Billy Name, American photographer, Died at 76

  Artists

William Linich, Jr. was born on February 22, 1940, in Poughkeepsie, New York, and died on July 18, 2016.

His professionally name was Billy Name.

He was an American photographer, filmmaker, and lighting designer.

Billy was the archivist of the Warhol Factory, from 1964 to 1970.

Name’s short romance and subsequent friendship with Andy Warhol led to substantial collaboration on Warhol’s work, including his films, paintings, and sculptures.

William Linich became Billy Name among the coterie known as the Warhol Superstars.

Billy was in charge of the “silverizing” Warhol’s New York studio, the Factory, where he lived until 1970.

Name’s photographs of the scene at the Warhol Factory and of Warhol himself are important documents of the Pop art era.

The United States Postal Service used one of Billy Name’s portraits of Warhol when it issued a commemorative stamp of the artist, in 2001.

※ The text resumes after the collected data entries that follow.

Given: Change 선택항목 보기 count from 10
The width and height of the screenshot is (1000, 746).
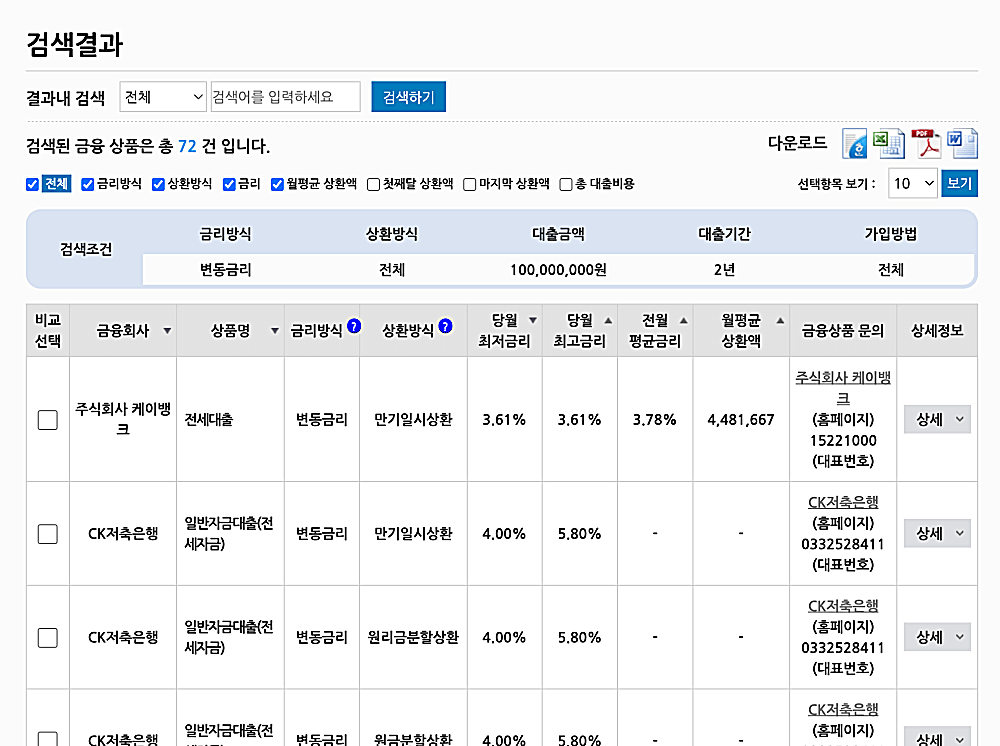Looking at the screenshot, I should pos(913,183).
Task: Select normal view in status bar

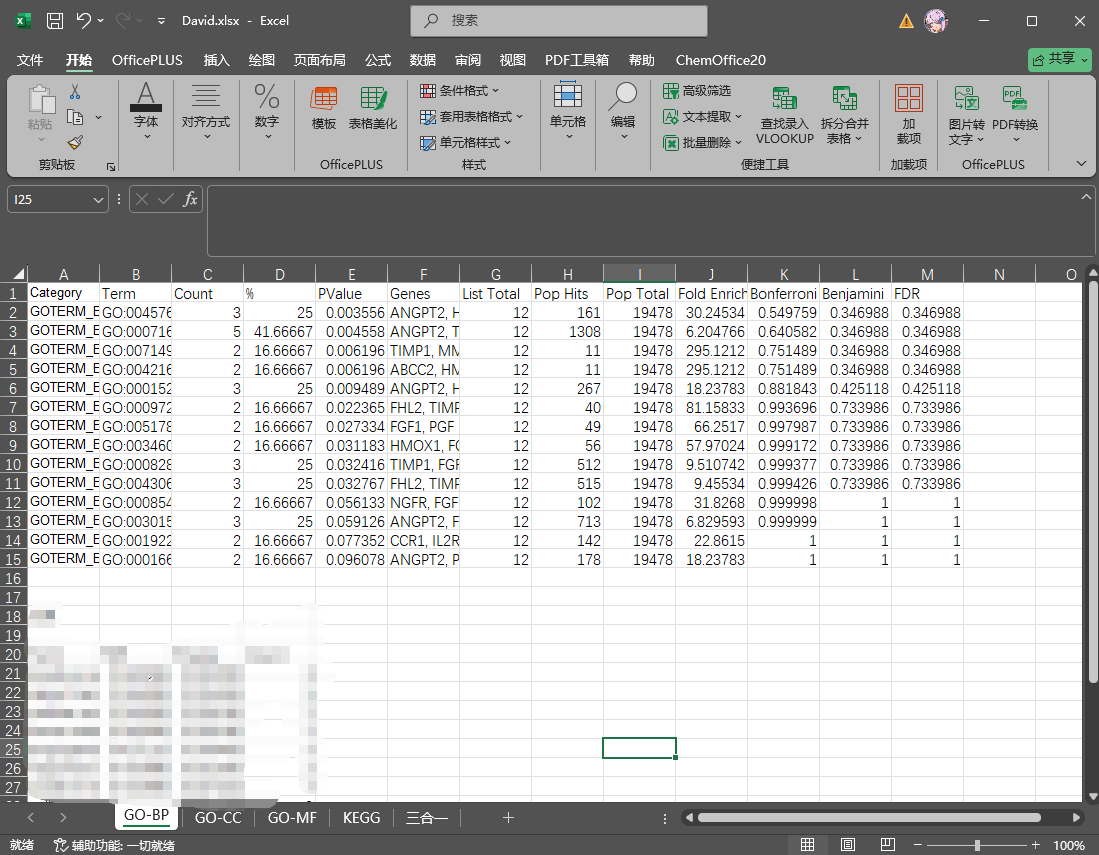Action: pyautogui.click(x=808, y=845)
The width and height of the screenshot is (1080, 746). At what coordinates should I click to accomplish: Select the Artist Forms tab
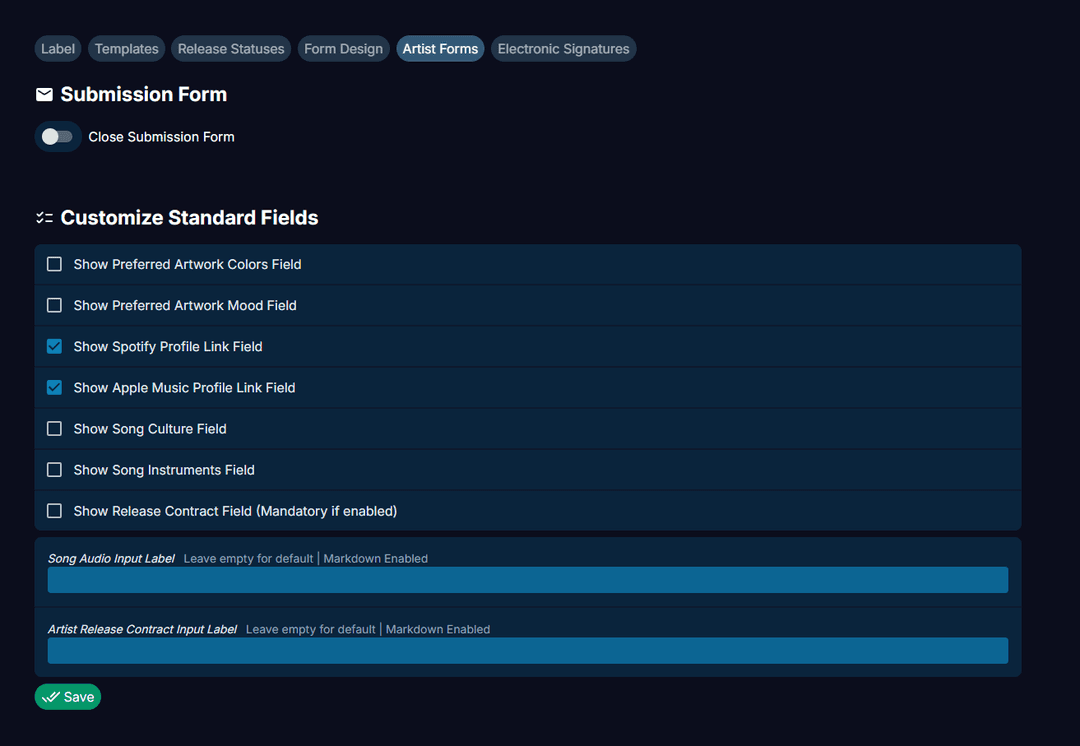(x=440, y=48)
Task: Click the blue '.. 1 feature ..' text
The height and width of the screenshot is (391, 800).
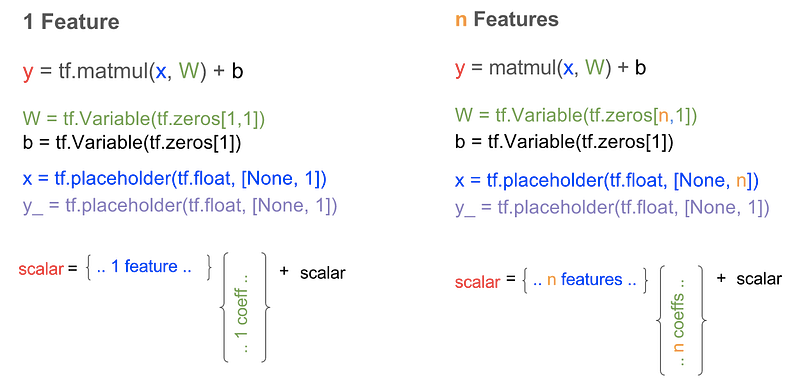Action: click(x=144, y=266)
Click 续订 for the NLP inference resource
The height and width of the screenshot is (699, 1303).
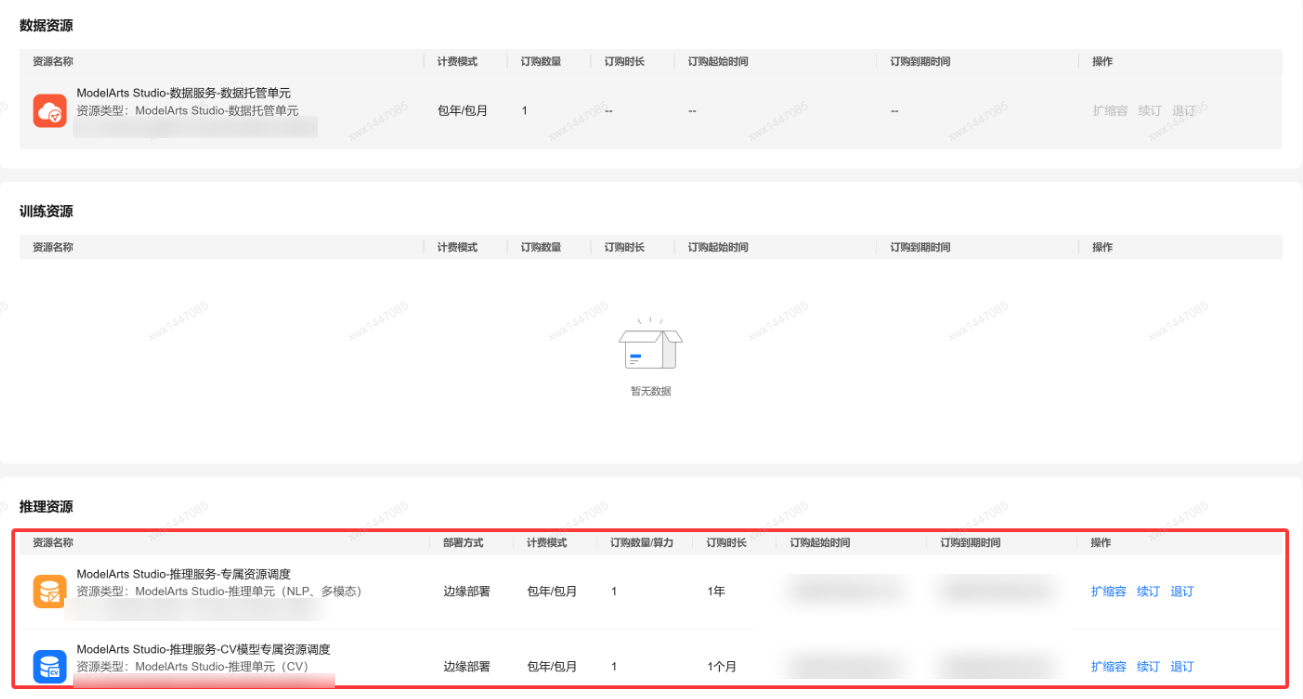(x=1148, y=591)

He had collaborated with Shepard Fairey with his photograph of Nico, singer with the Velvet Underground and part of the social circle of Warhol’s Factory.

Billy Name photographed the covers for the Velvet Underground’s White Light/White Heat and their eponymous third album as well as the photographs in the gatefold sleeve for The Velvet Underground and Nico (in collaboration with fellow Warhol associate Nat Finkelstein).

Billy Name passed away at 76 years old.